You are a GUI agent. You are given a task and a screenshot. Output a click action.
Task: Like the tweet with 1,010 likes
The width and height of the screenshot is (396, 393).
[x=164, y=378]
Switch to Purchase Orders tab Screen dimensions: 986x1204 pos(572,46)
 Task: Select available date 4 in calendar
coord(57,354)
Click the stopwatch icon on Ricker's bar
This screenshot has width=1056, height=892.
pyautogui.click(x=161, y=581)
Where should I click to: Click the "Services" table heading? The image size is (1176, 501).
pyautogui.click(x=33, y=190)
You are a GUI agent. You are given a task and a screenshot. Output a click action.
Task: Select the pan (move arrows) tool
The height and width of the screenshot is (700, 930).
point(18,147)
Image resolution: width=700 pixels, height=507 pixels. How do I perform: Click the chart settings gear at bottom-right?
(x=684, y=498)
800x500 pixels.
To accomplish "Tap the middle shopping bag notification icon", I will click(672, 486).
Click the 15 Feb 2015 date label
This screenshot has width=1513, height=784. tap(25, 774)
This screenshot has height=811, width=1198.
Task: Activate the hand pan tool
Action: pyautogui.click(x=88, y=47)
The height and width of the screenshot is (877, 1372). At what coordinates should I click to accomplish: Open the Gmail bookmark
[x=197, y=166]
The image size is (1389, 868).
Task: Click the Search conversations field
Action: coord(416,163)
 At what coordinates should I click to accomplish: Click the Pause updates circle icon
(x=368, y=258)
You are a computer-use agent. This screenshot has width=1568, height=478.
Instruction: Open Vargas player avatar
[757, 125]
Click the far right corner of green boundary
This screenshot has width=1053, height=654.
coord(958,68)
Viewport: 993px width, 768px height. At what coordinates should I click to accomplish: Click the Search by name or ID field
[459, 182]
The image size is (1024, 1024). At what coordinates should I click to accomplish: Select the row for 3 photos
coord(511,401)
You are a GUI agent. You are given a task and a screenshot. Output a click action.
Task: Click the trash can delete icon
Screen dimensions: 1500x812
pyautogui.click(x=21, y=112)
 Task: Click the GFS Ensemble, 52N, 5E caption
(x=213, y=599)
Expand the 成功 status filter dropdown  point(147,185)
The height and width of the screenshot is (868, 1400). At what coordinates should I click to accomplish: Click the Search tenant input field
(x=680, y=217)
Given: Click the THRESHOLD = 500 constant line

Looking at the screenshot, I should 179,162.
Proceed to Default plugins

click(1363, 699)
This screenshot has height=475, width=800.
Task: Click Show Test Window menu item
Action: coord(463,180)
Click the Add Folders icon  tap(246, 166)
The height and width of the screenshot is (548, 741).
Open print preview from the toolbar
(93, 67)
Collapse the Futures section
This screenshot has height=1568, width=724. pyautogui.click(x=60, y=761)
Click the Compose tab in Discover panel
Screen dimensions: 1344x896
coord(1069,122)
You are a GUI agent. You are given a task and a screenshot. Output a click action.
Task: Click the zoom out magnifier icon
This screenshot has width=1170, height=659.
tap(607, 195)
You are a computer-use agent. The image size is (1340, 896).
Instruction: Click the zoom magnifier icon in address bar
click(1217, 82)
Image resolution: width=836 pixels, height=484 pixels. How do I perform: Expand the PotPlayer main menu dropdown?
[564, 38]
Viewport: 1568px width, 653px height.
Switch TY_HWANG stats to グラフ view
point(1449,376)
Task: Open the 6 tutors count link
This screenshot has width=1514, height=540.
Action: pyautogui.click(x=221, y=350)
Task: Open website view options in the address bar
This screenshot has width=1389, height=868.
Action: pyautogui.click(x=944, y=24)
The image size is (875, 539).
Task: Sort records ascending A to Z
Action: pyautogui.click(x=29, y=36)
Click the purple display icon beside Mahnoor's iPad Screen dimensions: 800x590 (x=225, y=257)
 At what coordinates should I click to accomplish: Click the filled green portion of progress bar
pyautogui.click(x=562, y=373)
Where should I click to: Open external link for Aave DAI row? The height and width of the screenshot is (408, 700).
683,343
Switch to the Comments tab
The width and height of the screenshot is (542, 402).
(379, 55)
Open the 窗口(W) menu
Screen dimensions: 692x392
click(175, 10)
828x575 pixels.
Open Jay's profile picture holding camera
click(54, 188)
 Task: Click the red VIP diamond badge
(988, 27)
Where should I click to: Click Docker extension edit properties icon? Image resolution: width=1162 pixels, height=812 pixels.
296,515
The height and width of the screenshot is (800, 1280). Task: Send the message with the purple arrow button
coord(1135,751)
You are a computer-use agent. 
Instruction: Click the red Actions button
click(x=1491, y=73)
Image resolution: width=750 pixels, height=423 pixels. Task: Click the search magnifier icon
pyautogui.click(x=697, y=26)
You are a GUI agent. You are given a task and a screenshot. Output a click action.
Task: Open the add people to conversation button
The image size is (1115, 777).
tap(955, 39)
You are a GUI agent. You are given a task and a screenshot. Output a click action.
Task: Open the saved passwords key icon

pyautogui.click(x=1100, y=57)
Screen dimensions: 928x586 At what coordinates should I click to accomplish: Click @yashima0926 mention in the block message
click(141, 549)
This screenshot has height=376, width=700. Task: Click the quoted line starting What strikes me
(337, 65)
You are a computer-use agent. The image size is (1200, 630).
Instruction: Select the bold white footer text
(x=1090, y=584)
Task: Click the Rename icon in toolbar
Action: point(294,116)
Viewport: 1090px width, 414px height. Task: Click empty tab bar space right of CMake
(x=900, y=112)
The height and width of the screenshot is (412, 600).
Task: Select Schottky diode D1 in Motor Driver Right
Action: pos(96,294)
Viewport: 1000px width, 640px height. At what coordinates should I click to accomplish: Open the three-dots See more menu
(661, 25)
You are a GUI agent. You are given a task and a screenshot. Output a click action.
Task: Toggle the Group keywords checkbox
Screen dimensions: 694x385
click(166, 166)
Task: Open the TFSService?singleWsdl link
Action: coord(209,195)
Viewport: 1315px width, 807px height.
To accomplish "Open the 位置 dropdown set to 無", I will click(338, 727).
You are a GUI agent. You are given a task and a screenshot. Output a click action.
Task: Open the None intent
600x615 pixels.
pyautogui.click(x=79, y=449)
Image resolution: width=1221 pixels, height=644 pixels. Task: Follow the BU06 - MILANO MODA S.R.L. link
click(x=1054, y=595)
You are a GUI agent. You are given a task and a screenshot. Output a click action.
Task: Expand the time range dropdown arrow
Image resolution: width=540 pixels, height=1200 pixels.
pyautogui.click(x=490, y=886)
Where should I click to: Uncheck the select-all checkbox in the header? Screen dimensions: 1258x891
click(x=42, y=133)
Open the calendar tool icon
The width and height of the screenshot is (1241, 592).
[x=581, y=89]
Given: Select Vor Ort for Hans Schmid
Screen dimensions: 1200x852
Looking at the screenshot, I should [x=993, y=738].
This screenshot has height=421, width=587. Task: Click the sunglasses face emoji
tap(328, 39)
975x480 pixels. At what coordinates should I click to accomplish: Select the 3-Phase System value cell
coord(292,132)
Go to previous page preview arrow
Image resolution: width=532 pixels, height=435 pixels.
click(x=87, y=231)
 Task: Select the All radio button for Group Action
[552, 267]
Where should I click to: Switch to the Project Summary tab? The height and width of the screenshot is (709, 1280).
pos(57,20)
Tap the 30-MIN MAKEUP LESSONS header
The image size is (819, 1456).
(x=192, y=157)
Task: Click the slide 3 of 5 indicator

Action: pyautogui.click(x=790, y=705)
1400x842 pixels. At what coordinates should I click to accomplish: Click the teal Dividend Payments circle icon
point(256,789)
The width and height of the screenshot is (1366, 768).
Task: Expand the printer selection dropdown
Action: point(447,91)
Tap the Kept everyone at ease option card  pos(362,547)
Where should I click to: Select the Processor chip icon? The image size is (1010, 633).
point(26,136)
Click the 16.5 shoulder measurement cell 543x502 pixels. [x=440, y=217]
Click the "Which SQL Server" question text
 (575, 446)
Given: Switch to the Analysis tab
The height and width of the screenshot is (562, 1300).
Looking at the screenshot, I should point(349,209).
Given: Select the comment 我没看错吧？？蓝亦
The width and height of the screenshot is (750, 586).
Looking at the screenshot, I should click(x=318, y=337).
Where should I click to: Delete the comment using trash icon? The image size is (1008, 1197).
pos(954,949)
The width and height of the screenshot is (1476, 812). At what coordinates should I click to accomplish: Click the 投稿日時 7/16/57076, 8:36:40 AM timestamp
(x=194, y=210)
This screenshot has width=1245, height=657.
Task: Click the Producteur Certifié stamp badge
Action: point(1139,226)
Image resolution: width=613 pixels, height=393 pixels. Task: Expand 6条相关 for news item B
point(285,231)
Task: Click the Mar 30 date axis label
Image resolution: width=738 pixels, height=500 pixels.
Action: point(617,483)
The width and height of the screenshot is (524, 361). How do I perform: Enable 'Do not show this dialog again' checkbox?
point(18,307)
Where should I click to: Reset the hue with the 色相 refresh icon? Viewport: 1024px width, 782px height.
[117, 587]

Task to carry out
Scan the material for the word "will". Return every line where it is found.

Completed exercise
To accomplish "Tap the middle shopping bag notification icon", I will click(672, 486).
To accomplish "Open the 位置 dropdown set to 無", I will click(338, 727).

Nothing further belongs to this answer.